© Shutterstock

La santé au travail, nouvel enjeu de société

par Stéphane Vincent / octobre 2011

En 1991, l'amiante était encore une menace diffuse, dénoncée par certains cercles militants, mais largement occultée par celle du chômage. Il y a vingt ans, la souffrance psychique, les troubles musculo-squelettiques, les effets du vieillissement au travail étaient encore des sujets d'étude ou de discussion entre experts. Que de chemin parcouru depuis ! Le scandale lié aux dizaines de milliers de cancers professionnels de l'amiante et ses suites judiciaires ont changé la donne. La santé au travail est devenue une affaire d'Etat, et sa préservation un nouveau principe juridique placé au-dessus de la liberté d'entreprise. Les effets des mutations économiques de ces vingt dernières années sur le travail et la santé - des suicides à la pénibilité, en passant par l'intensification - et leur prévention sont aussi au coeur du débat public aujourd'hui. Avec une certitude : il est non seulement nécessaire mais aussi possible de transformer le travail, afin d'en faire un vecteur de santé et non de maladie.

L'invisibilité des cancers professionnels

par Annie Thébaud-Mony sociologue / octobre 2011

Aujourd'hui encore, les cancers professionnels demeurent en grande partie invisibles, du fait du manque de données toxicologiques, de leur non-déclaration en maladie professionnelle (MP), des obstacles institutionnels à leur reconnaissance et de la sous-traitance du risque cancérogène.

Plus de cent ans

Ainsi, parmi les 100 000 substances chimiques recensées dans l'Union européenne, moins de 3 000 ont fait l'objet d'études quant à leurs propriétés toxiques. Depuis 2007, le règlement européen Reach impose aux industriels de faire enregistrer les nouvelles substances chimiques et d'apporter la preuve de leur innocuité. Mais pour les plus anciennes, seules 46 ont été soumises à un réexamen de leurs effets toxiques. A ce rythme, il faudra plus de cent ans pour traiter les 1 500 substances déjà considérées comme " très préoccupantes ".

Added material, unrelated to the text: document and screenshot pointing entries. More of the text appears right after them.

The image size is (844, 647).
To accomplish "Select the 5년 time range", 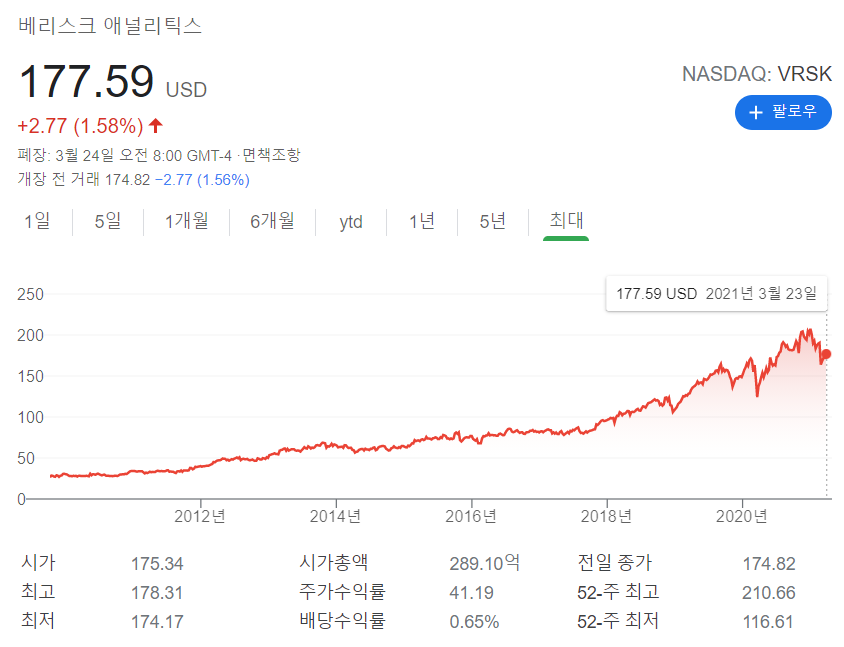I will click(491, 221).
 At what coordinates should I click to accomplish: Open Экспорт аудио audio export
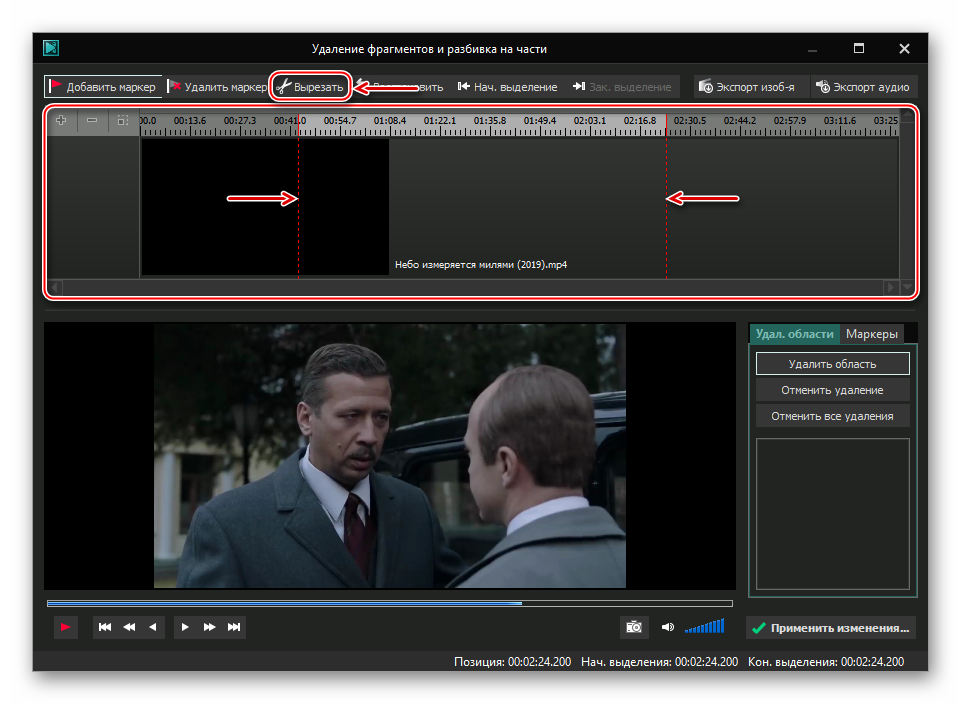click(x=863, y=87)
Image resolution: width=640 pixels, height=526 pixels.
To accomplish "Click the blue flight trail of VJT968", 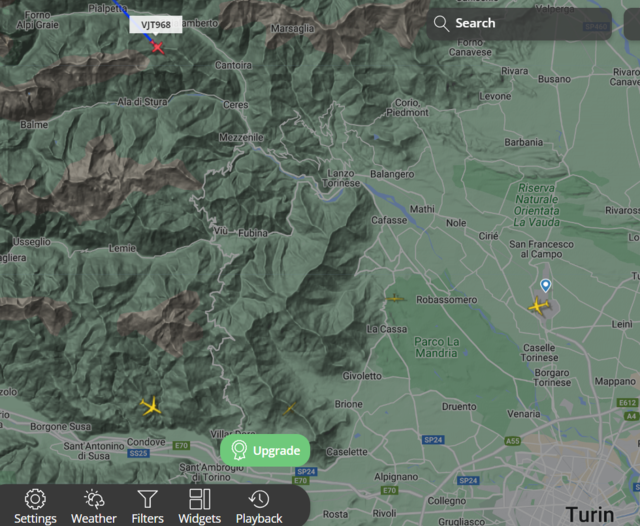I will [x=131, y=21].
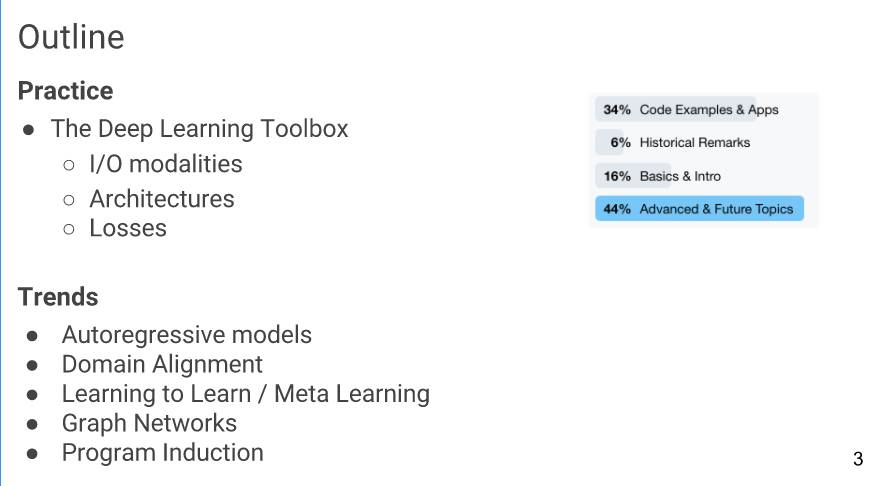This screenshot has height=486, width=882.
Task: Click the Losses sub-bullet
Action: (x=128, y=228)
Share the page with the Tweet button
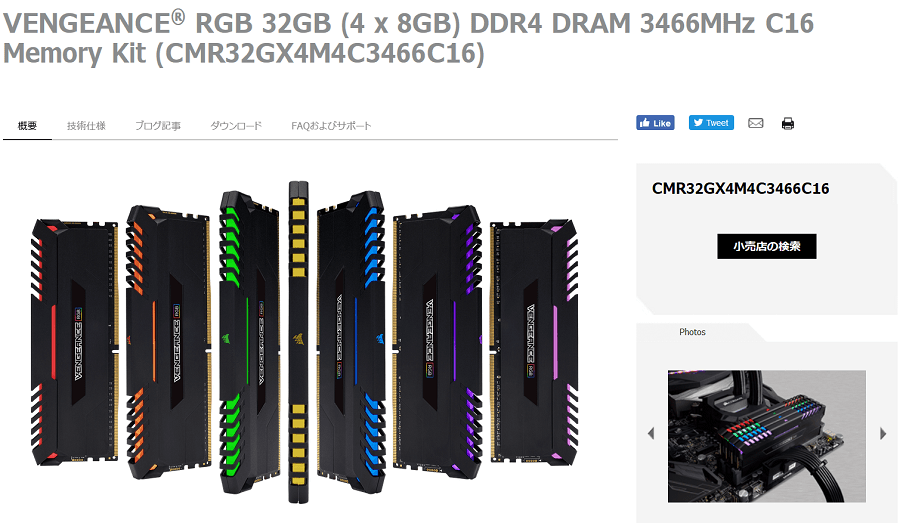This screenshot has width=900, height=523. 711,123
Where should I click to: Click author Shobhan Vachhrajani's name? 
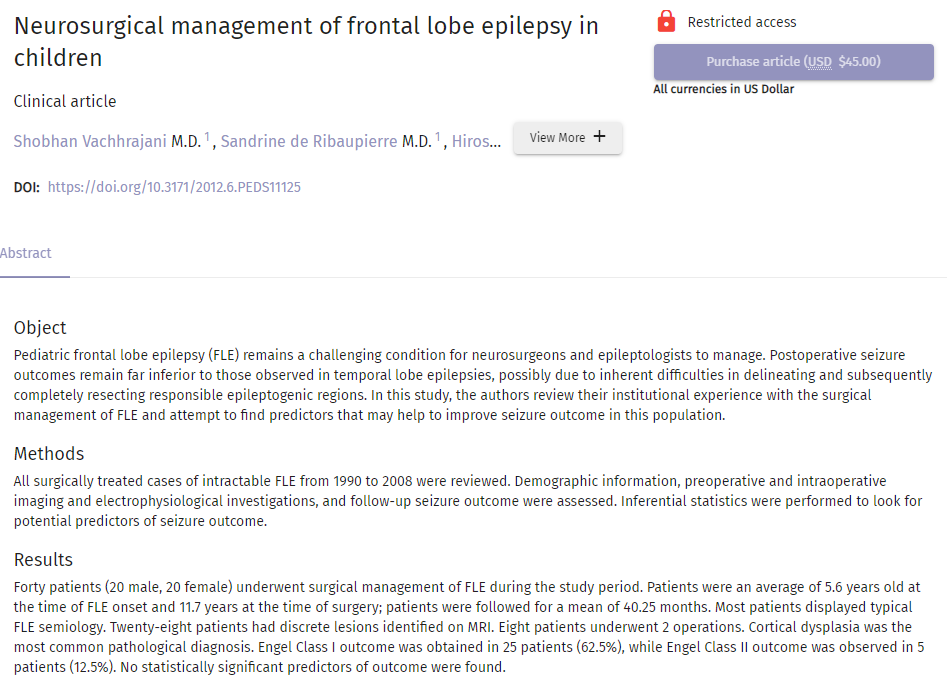coord(90,142)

L'enquête menée en Seine-Saint-Denis depuis 2002 par le groupement scientifique Giscop 931 auprès de patients atteints d'un cancer a permis de reconstruire leurs parcours professionnels et d'identifier leurs expositions dans ce cadre à des cancérogènes avérés. Elle fait apparaître que plus de 84 % des 1 014 patients enquêtés ont subi une polyexposition de longue durée à des " cocktails " de substances. Pour 40 % des patients, la déclaration en maladie professionnelle n'est pas envisageable au vu des règles du système de reconnaissance. Pour les autres, même avec un certificat médical initial de MP, la gravité de la maladie et l'opacité de la procédure font obstacle à la déclaration. Plus de 25 % des patients de l'enquête susceptibles de déclarer leur cancer en MP ne l'ont pas fait.

Intermittence

Il est très difficile de faire reconnaître un cancer non lié à l'amiante. La polyexposition n'est prise en compte ni dans les tableaux de MP, ni par le système de reconnaissance complémentaire. Les parcours professionnels caractérisés par une intermittence de l'emploi et des expositions empêchent aussi la reconnaissance. Enfin, dans les activités sous-traitées de maintenance, de nettoyage et de gestion des déchets, les travailleurs subissent des expositions cumulées à des cancérogènes, le plus souvent sans protection et sans bénéficier de droits individuels et collectifs tels que le droit de retrait ou l'assistance d'un CHSCT.

En 2008, le régime général de Sécurité sociale n'a donc recensé que 1 898 cancers professionnels, dont 85 % en relation avec l'amiante, soit moins de 0,6 % des 320 000 nouveaux cas de cancer annuels. Cette sous-estimation ne doit pas faire oublier que les cancers professionnels, au-delà du coût humain et financier qu'ils représentent pour les victimes et la collectivité, demeurent un enjeu majeur pour la santé des travailleurs.